§ INSTRUCTIONS FOR THE TASK
Rewrite every line from the start of the entries down to the line containing "ТОВАРЫ ДЛЯ ДОМА (1024, 2370)", both ends included, and scale each click coordinate in the answers by 2, rounding to whole numbers with halves rounded up. Copy the other lines, including the requests, without changing them.

§ Element and text position data
* BEGIN *
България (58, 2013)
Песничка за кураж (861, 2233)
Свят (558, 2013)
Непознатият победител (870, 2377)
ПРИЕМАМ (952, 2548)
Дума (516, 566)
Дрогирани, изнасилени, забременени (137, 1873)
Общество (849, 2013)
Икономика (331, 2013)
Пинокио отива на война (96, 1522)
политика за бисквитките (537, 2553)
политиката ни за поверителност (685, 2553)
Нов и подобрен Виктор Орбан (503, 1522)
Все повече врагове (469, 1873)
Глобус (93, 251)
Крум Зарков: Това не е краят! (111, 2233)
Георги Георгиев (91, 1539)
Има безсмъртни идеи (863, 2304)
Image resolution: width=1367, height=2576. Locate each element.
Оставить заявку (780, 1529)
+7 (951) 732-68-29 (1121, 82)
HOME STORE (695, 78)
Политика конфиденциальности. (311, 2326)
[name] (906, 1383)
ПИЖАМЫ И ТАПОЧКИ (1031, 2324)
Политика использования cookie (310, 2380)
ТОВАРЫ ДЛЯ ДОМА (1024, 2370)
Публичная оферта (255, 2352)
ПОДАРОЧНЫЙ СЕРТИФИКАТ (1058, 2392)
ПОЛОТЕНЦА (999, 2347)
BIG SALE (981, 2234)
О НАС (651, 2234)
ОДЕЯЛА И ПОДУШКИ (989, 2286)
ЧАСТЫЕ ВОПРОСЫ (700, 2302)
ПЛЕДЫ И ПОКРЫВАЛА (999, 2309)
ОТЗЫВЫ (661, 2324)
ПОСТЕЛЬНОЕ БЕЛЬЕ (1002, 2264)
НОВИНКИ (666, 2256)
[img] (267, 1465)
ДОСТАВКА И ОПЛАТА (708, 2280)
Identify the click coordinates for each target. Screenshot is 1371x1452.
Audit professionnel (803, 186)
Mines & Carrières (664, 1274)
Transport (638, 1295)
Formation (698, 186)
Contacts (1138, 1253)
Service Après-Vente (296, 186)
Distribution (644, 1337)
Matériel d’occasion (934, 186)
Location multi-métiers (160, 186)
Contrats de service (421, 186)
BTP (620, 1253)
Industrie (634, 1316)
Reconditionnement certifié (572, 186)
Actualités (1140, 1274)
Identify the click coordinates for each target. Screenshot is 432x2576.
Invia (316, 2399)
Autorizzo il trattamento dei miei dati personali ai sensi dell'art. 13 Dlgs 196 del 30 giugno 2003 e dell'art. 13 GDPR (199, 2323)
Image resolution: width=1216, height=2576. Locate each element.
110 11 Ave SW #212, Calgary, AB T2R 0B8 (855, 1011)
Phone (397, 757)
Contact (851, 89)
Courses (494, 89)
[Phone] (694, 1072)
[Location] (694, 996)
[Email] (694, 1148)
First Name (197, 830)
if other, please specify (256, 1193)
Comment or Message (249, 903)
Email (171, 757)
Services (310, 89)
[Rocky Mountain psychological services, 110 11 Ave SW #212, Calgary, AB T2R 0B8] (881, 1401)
* END *
§ EXERCISE RESPONSE
България (116, 4026)
Песничка за кураж (1722, 4466)
Свят (1116, 4026)
Непознатият победител (1740, 4754)
ПРИЕМАМ (1904, 5096)
Дума (1032, 1132)
Дрогирани, изнасилени, забременени (274, 3746)
Общество (1698, 4026)
Икономика (662, 4026)
Пинокио отива на война (192, 3044)
политика за бисквитките (1074, 5106)
политиката ни за поверителност (1370, 5106)
Нов и подобрен Виктор Орбан (1006, 3044)
Все повече врагове (938, 3746)
Глобус (186, 502)
Крум Зарков: Това не е краят! (222, 4466)
Георги Георгиев (182, 3078)
Има безсмъртни идеи (1726, 4608)
Image resolution: width=1367, height=2576. Locate each element.
Оставить заявку (1560, 3058)
+7 (951) 732-68-29 (2242, 164)
HOME STORE (1390, 156)
Политика конфиденциальности. (622, 4652)
[name] (1812, 2766)
ПИЖАМЫ И ТАПОЧКИ (2062, 4648)
Политика использования cookie (620, 4760)
ТОВАРЫ ДЛЯ ДОМА (2048, 4740)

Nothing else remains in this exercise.